Die Wolken hängen zwar tief aber Nephele, die Göttin der Wolken meint es den ganzen Tag gut mit uns und lässt diesen regen los vorübergehen.
Nicht weit nach Regensburg erreichen wir Donaustauf mit seiner Burgruine und es erscheint am rechten Donau Rand die Walhalla in Form eines griechischen Tempels.
Dieser Bau erinnert an die Großen Deutschen oder was man dafür hält😉. Warum hier ein griechischer Tempel gewählt wird, könnte auch damit zusammenhängen das im 19. Jahrhundert der Bayrische König auch König von Griechenland war. Kommen da auch die Weiß-Blauen Teile der bayowarischen Flagge mit ins Spiel? Keine Ahnung.
Wir befinden uns nun auf dem sogenannten Donau Radweg, der im Vergleich zu den Radwegen zuvor sich in mehreren Dingen unterscheidet.
- Er ist fast komplett asphaltiert – was unseren Hintern zugutekommt
- Er geht an vielen Stellen nicht immer an der Donau entlang, sondern bringt seinen Benutzer teils Kilometer weit weg vom Fluss
- Die Donau ist sehr breit
- Es befinden sich sehr viele Klöster und kleine Kirchen am Wegesrand
Ebenfalls ist auch die Gegend ein Kontrastprogramm zu den Tagen zuvor. Die Weite des Donautals eignet sich hervorragend für große Felder. Der Mais ist die bestimmende Feldfrucht aber wir sehen viel Weizen und nicht wenige Kartoffelfelder.
Unser Etappenziel zur Mittagszeit heißt Straubing, mit seinem Historischen Stadtzentrum, dem Stadtplatz mit Stadtturm (Wahrzeichen) und dem ehemaligen Herzogsschloss. Hier gönnen wir uns ein Kaltgetränk und erholen uns kurz um anschließen wieder auf den zweiten Teil der Etappe zu gehen.
Noch eine kurze Bemerkung von meiner Seite zum Thema Biergarten und möglichen Stopps für Radfahrer. Es fehlen aus unserer Sicht geeignete Biergärten an der gesamten Wegstrecke und wenn man welche findet, haben diese erst am Abend ab 17Uhr geöffnet – aus unserer Sicht ein Schwachpunkt ist. Ein Rat von uns: Nehmt genügend zu Trinken uns zu Essen mit.

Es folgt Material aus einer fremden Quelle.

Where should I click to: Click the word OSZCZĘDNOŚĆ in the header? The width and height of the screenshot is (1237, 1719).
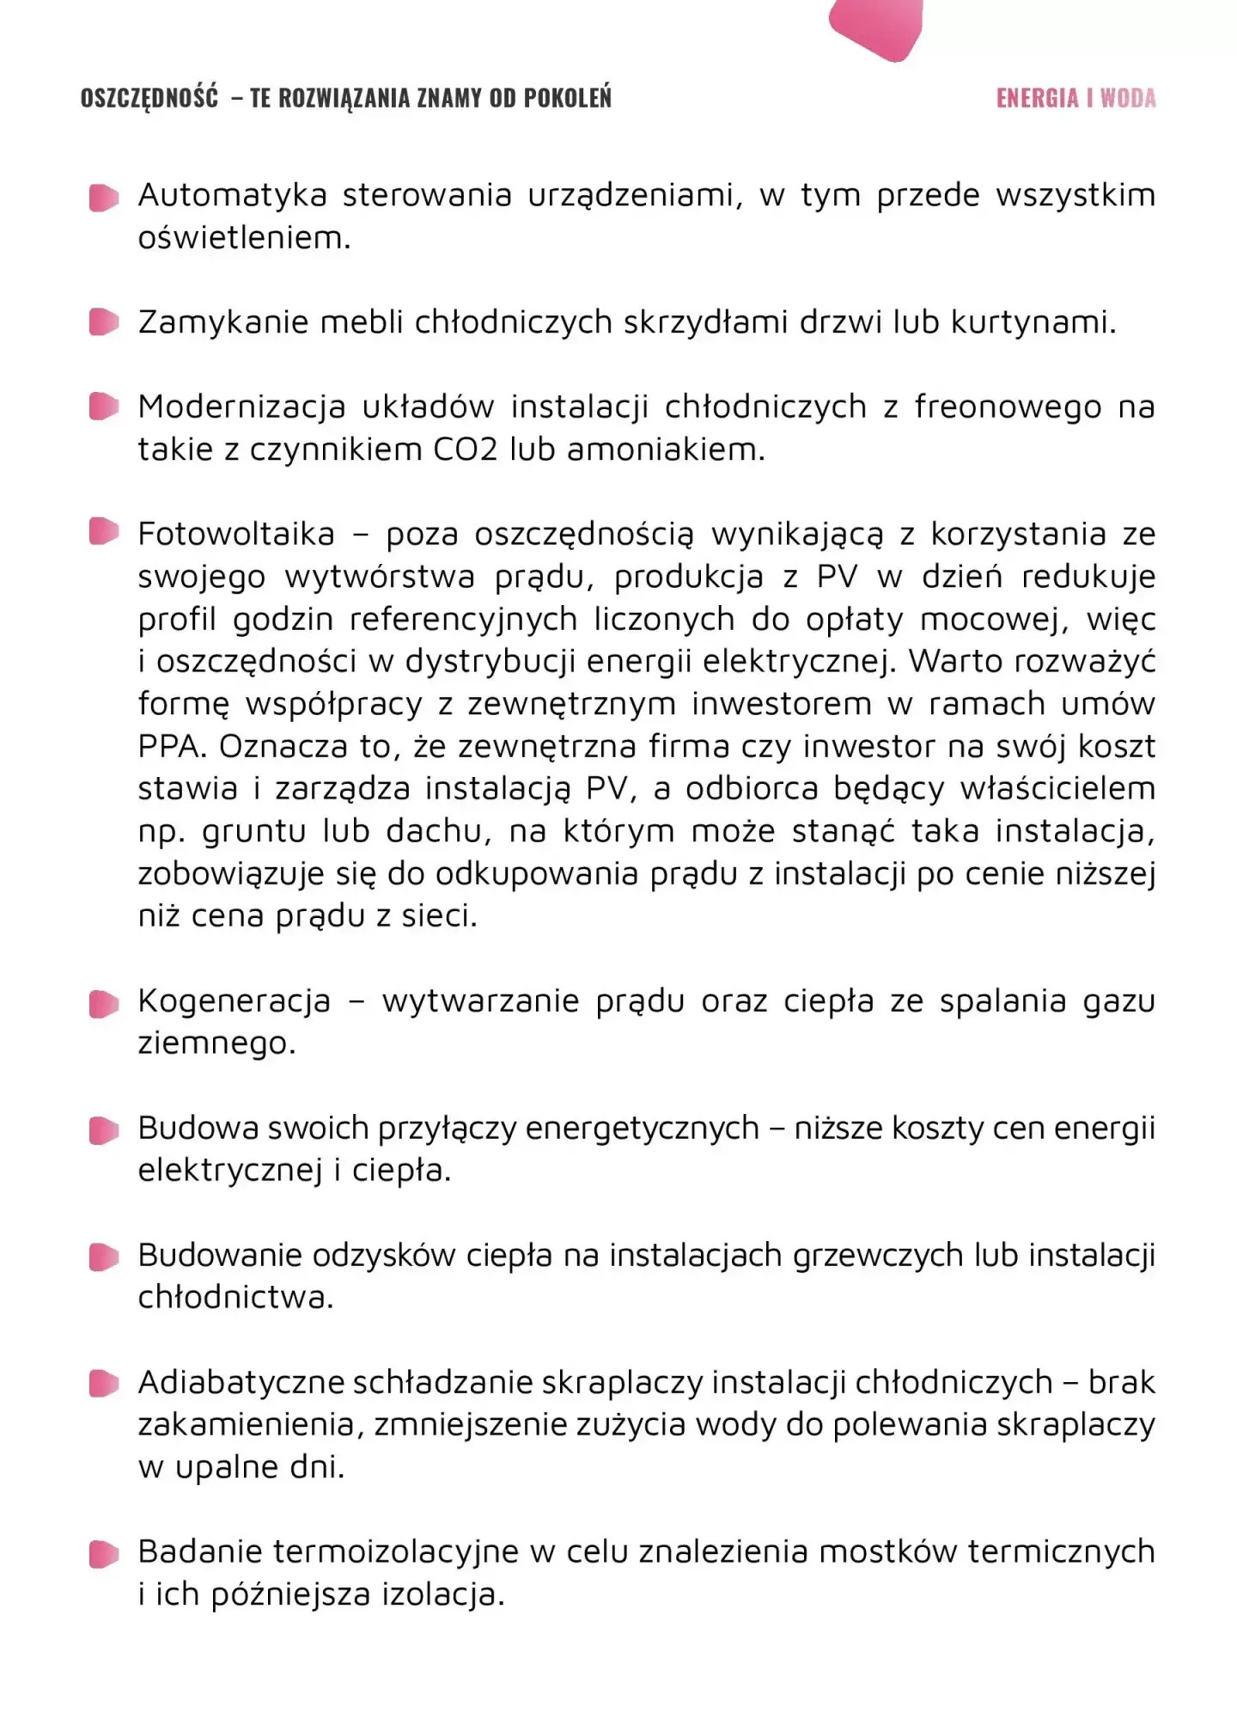pos(149,98)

Nach Straubing kommt man an Wörth an der Donau vorbei um danach nach Bogen zu kommen. Bogen, dass wegen seiner im Jahre 1104 gefundenen schwangeren Madonna Berühmtheit erlangte. Leider ist der Donau Radweg nach Bogen gesperrt und man gelangt nicht nach Pfelling und Mariaposching zur Benediktinerabtei Metten, sondern man wir kompliziert über weite Feldwege geleitet bis man kurz vor Deggendorf, das Tor zum Bayrischen Wald, erreicht.

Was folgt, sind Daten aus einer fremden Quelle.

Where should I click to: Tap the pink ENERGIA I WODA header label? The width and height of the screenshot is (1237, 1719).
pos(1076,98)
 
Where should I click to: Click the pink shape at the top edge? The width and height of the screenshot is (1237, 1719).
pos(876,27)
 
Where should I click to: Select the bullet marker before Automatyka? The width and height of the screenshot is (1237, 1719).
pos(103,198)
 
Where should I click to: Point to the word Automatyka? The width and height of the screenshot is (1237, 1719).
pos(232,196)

Unser Ziel in * Deggendorf* ist der Krah Wirt, der am obersten Ende des Berges wunderschön liegt. Der Anstieg, nach den bereits fast 100km, brachte wirklich das Letzte aus uns heraus. Dafür wurden wir mit einem üppigen Essen und 3 Halben belohnt um wirklich sehr müde ins Bett zu fallen.